Aritzo: ecco le fosse-trappola dove venivano catturati i grifoni
Sul fondo della grande fossa foderata con lo scisto del Gennargentu
(cinque-sei metri di diametro, alte altrettanto) si mettevano capre o pecore morte.
Bocconi prelibati per i grifoni, allora diffusissimi, che cadevano nella
trappola.
Non appena gli avvoltoi si preparavano al banchetto, entravano in
azione i confratelli del Santissimo Rosario che li finivano a randellate. Il motivo? Commerciale. Dalle ali dei rapaci i devoti membri della confraternita estraevano le remiganti, lunghe e robuste, per farne penne da scrivere, come si faceva per le oche, per i cigni, per gli aironi.
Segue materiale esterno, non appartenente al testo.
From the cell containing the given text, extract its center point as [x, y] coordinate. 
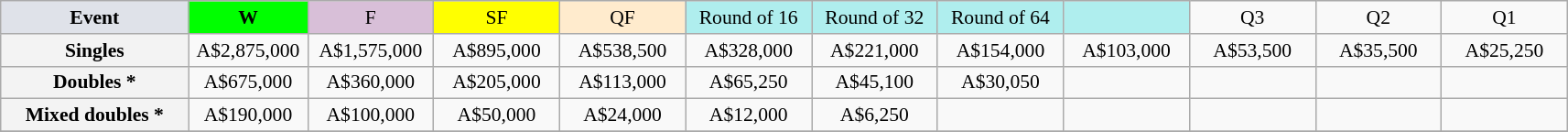
A$675,000 [248, 82]
A$12,000 [749, 115]
A$65,250 [749, 82]
Round of 16 [749, 17]
F [371, 17]
Mixed doubles * [95, 115]
A$895,000 [497, 50]
Q1 [1505, 17]
A$25,250 [1505, 50]
A$53,500 [1252, 50]
Q3 [1252, 17]
A$113,000 [622, 82]
A$6,250 [874, 115]
A$1,575,000 [371, 50]
SF [497, 17]
Singles [95, 50]
A$30,050 [1000, 82]
A$24,000 [622, 115]
Doubles * [95, 82]
A$205,000 [497, 82]
Event [95, 17]
A$328,000 [749, 50]
A$360,000 [371, 82]
A$103,000 [1127, 50]
A$35,500 [1379, 50]
A$2,875,000 [248, 50]
A$50,000 [497, 115]
A$221,000 [874, 50]
Q2 [1379, 17]
A$190,000 [248, 115]
A$100,000 [371, 115]
A$45,100 [874, 82]
A$538,500 [622, 50]
Round of 32 [874, 17]
QF [622, 17]
A$154,000 [1000, 50]
Round of 64 [1000, 17]
W [248, 17]
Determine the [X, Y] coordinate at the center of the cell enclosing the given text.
Un'antica tradizione di Aritzo rimasta viva fino a metà dell'Ottocento. Quasi se ne è persa la memoria, eppure il paese delle castagne e della carapigna (il sorbetto a base di limone, acqua e zucchero), conserva preziose testimonianze di quei tempi.
Sono le “untulgere” (s'untulgiu è il grifone), le grandi fosse in pietra per la cattura degli avvoltoi.
Ce ne sono almeno quattro, due in ottime condizioni.
Ora l'Ecomuseo della Montagna sarda e del Gennargentu propone visite guidate e altre manifestazioni per far conoscere questa originale tradizione.
“Con le penne dei grifoni si alimentava il mercato isolano della scrittura”, dice Armando Maxia, antropologo e curatore del
museo.
Secondo l'archeologa Giusi Gradoli, scopritrice delle dieci grotte
rituali a Seulo, forse l'untulgera è una pratica preistorica, quando l'uomo amava adornarsi con penne degli avvoltoi.